There are times when a columnist, conditioned to take a firm line, feels pressure to pronounce about a controversy – but what if he knows that logic and evidence can be marshalled to make an equally strong case for both standpoints, even though they are perfectly opposed? The temptation is to pick a side and be done with it. Yet if two opposing views support such convincing defences, the hinge of the argument must be in the wrong place. Instead of summoning rhetorical conviction, perhaps we should try to redraw the debate along more helpful dividing lines.
That is how I’ve felt watching the rows about fair play that have flared up throughout the Ashes. The most controversial was Stuart Broad’s decision not to “walk” when he edged the ball to first slip during the thrilling first Test match at Trent Bridge.
Two clear-cut columns write themselves all too easily. First, the disgusted moral one: “Sometimes a batsman is unsure if he hit the ball and may rightfully stand his ground. This was not one of those moments. Cheating is a strong word but when a batsman is 100 per cent sure that he hit the ball and still doesn’t walk, it is hard to pretend that ‘gamesmanship’ is the accurate term.” So thunder the moralists.
It is just as easy to defend Broad by arguing that he did what everyone does, only better: “Modern batsmen do not walk. They let the umpire decide. So a batsman who doesn’t walk for a thick edge is no more ‘in the wrong’ than a batsman who doesn’t walk for a slight deflection. Broad should be congratulated for his professionalism and his poker face.”
The problem is that neither column captures my conflicting emotions. As a batsman who did not always “walk”, I sympathise with Broad. I also know that watching him get away with such an obvious edge felt wrong. It looked silly and demeaned the day.
How did we get into this mess? Ironically, it was once assumed that professionalism would eventually negate the need for moral judgements. Accepting the umpire’s decision would replace the moral imperative of doing the right thing. The advent of new technologies, too, encouraged the delusion that players would never have to think morally in the heat of battle.
However, umpires make mistakes and technology has proved inadequate and unpredictable. We have moved from one grey area, based on a player’s word, to an increasingly precisely calibrated grey area, determined by a Byzantine system of technical apparatus designed to clarify the matter but serving only to confuse it.

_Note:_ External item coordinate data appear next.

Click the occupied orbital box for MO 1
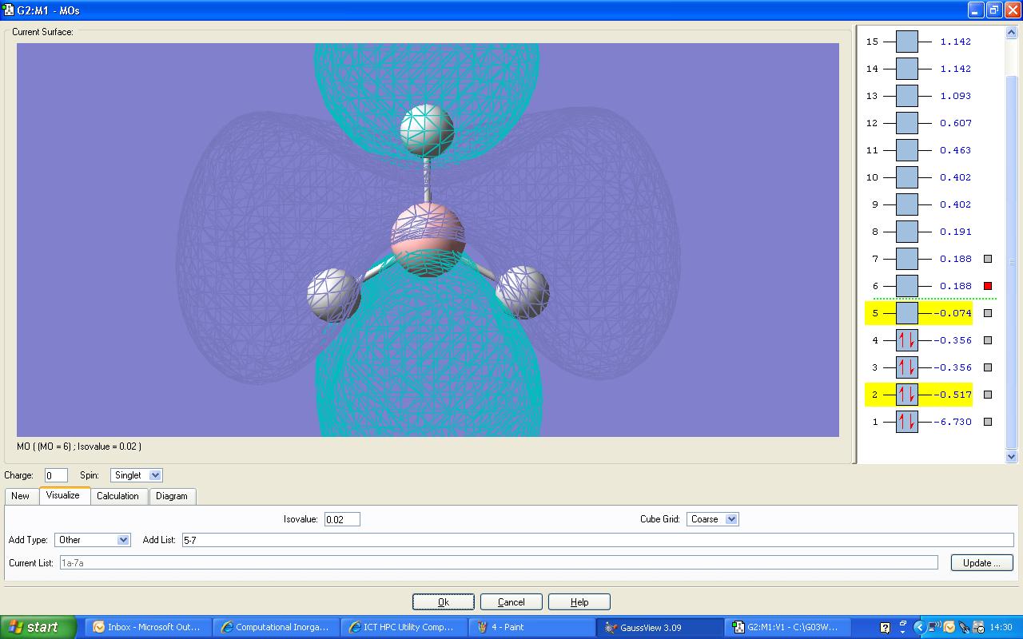pyautogui.click(x=906, y=422)
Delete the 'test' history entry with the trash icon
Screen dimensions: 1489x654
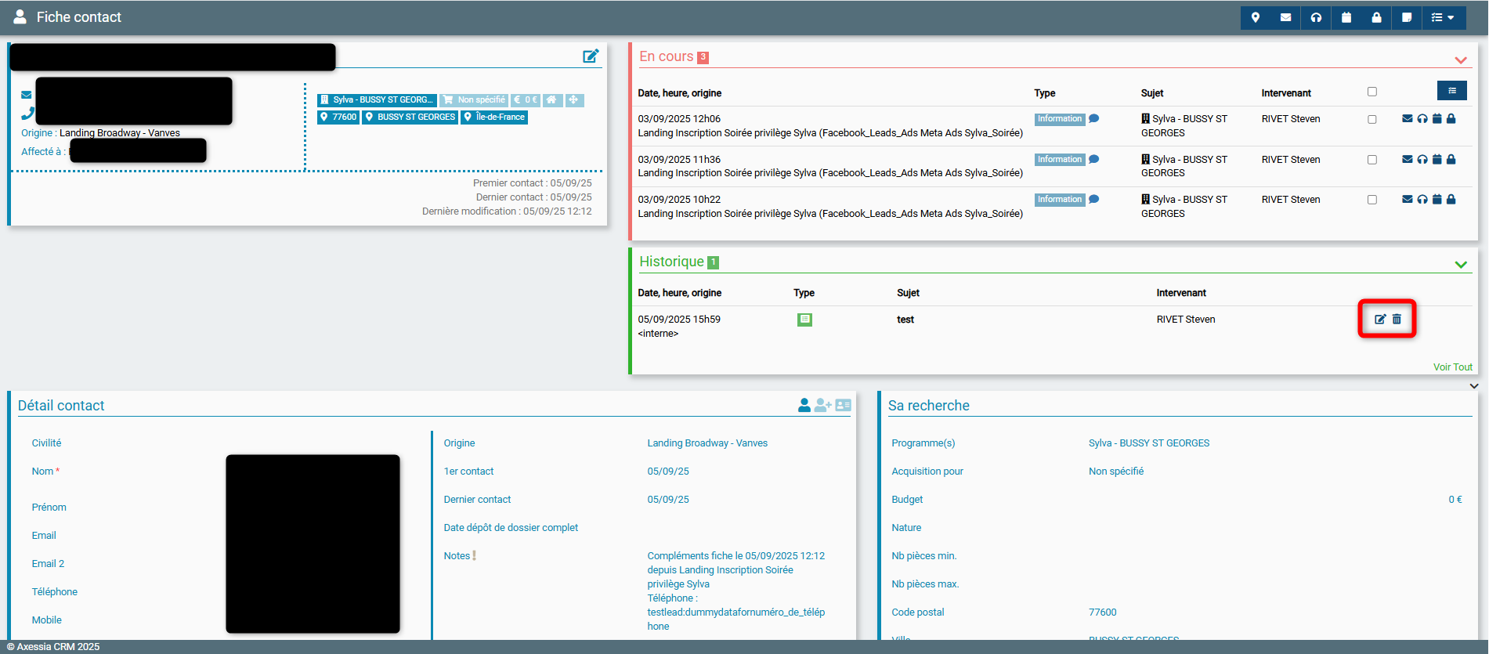tap(1397, 320)
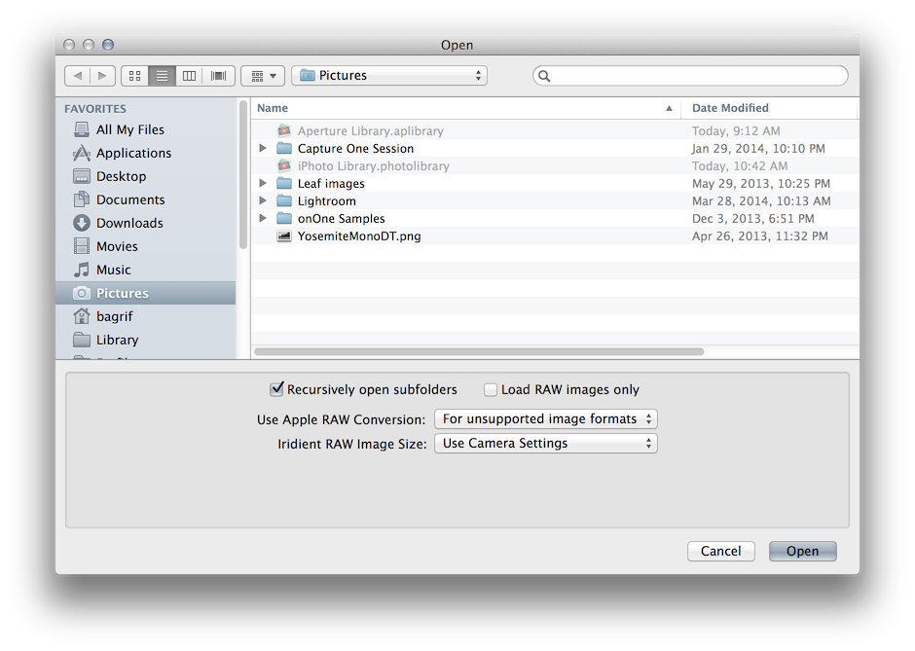Open Use Apple RAW Conversion dropdown
The width and height of the screenshot is (915, 651).
(546, 419)
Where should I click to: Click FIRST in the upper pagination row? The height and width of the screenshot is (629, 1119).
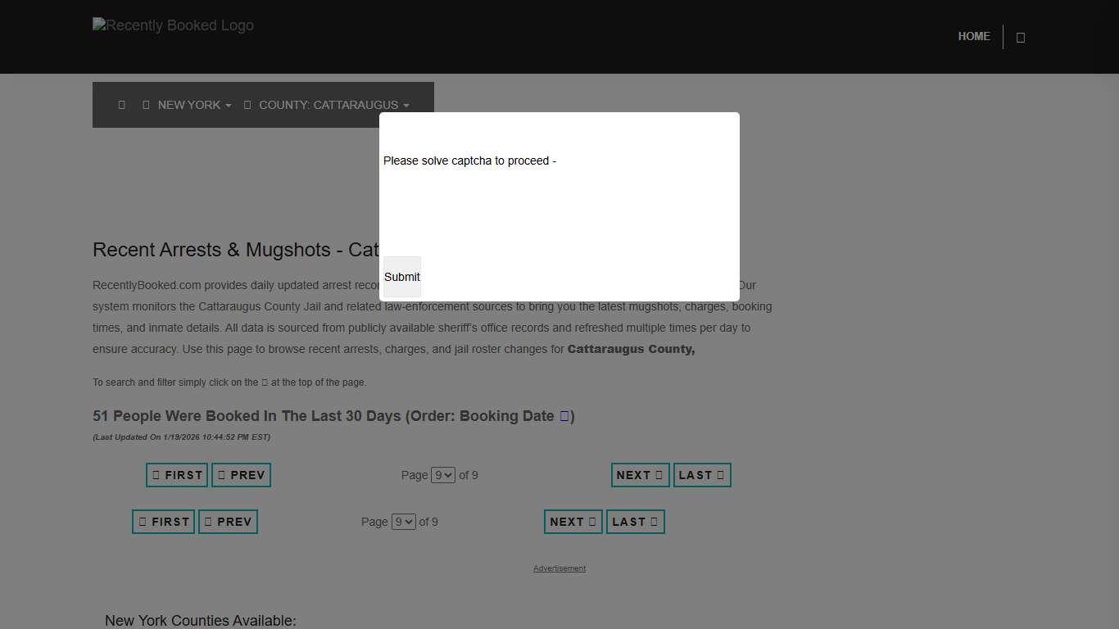pyautogui.click(x=177, y=475)
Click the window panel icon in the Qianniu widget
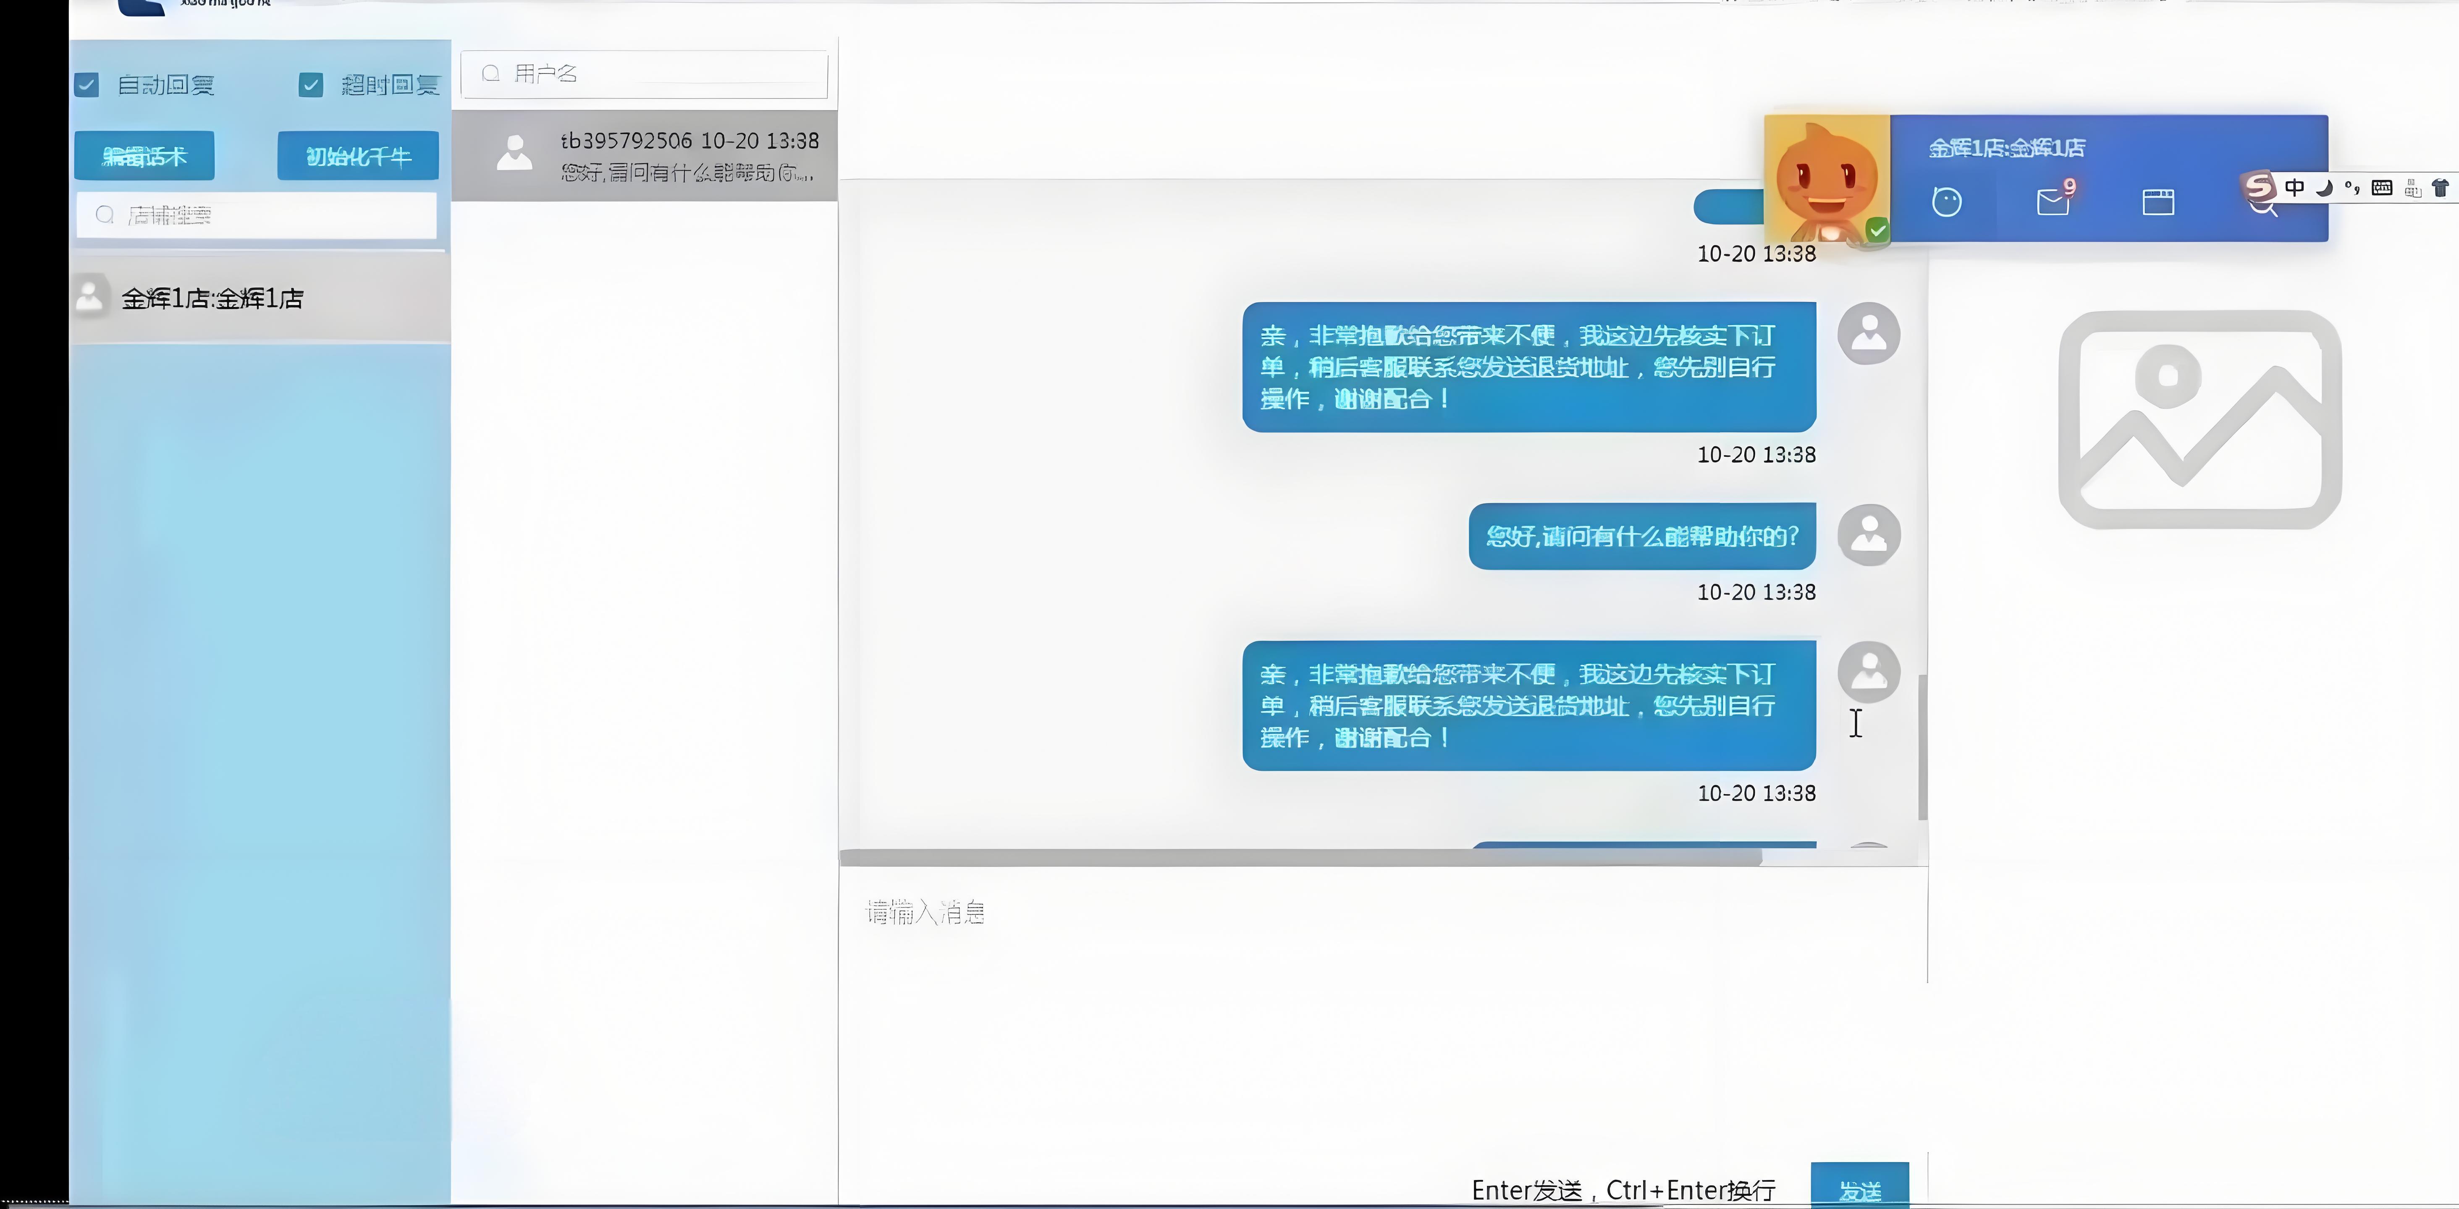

If we substitute the words “umpiring” and “technology” with the word “law”, we see how the everyday professional working world has encountered similar problems. Narrowly “legal” behaviour is often shown to be morally wrong. Jimmy Carr’s tax avoidance was entirely legal but rightly caused public indignation. The letter of the law be damned – a rich man should pay a decent amount of tax, even if none of us knows exactly what proportion that should be. The same point applies even more strongly to the tax-avoidance strategies of Starbucks.
We can never reach such an evolved stage of technological or legal precision that the question “Does this feel right?” stops being central to a professional code. Matthew Parris has argued that the pages of small print tacked on to employment contracts paradoxically only encourage dubious behaviour. A long list of prohibited actions merely suggests a further list of (presumably) unprohibited ones. In contrast, the assumption that they shouldn’t “do anything that feels wrong” encourages employees to think for themselves.
When businesses seek profit and professional sportsmen chase competitive advantage, what hope is there for morality? The answer is more likely to reside in culture and conventions than in law and technology.
In her 1994 paper “Bourgeois Virtue”, the American economist Deirdre McCloskey argued that modern society was stuck with outdated conventions. We fall back on old ideals – the honourable aristocrat, the plucky worker – but we lack ethical models for professional or bourgeois virtues.
The history of modern sport fits McCloskey’s model. At first, sport was obsessed with the honourable gentleman who was above the fray. The Corinthians football team declined to score from penalties on the grounds that the opposition’s foul must have been accidental. The second phase of modern sport, the early years of professionalism, emphasised hard work and industry – the plucky worker who kept his head down and stuck to the task. Not for him moral grandstanding and “walking” when he edged it; he had to put food on the table.
Sport is now – uncertainly but distinctly – entering a third phase. It may prove a happy surprise. The relentless determination to win, founded on scientific training and ruthless planning, does not inevitably lead to moral collapse. Today’s snooker players own up when they faintly touch the cue ball, even though it is entirely against their self-interest and rarely visible to the referee. Rugby players in a scrum, driven backwards on to their try line, could halt the disaster by pretending that one of the players was suffering a neck injury. It never happens – faking serious spinal injuries is not part of professional rugby culture. Tennis players are more respectful and courteous than they were 20 years ago.
Cultures are always in flux. An extreme example of questionable behaviour, one that pushes an accepted convention beyond common sense, can tip the culture in a positive direction. Broad’s successful stand may encourage more batsmen to walk.
Professional sportsmen are groping towards McCloskey’s “bourgeois virtues”. But as the third phase crawls forward, spare a thought for the players. If you are confused in the comfort of your armchair, imagine how they feel in the white heat of competitiveness, with the roar of 30,000 people in their ears.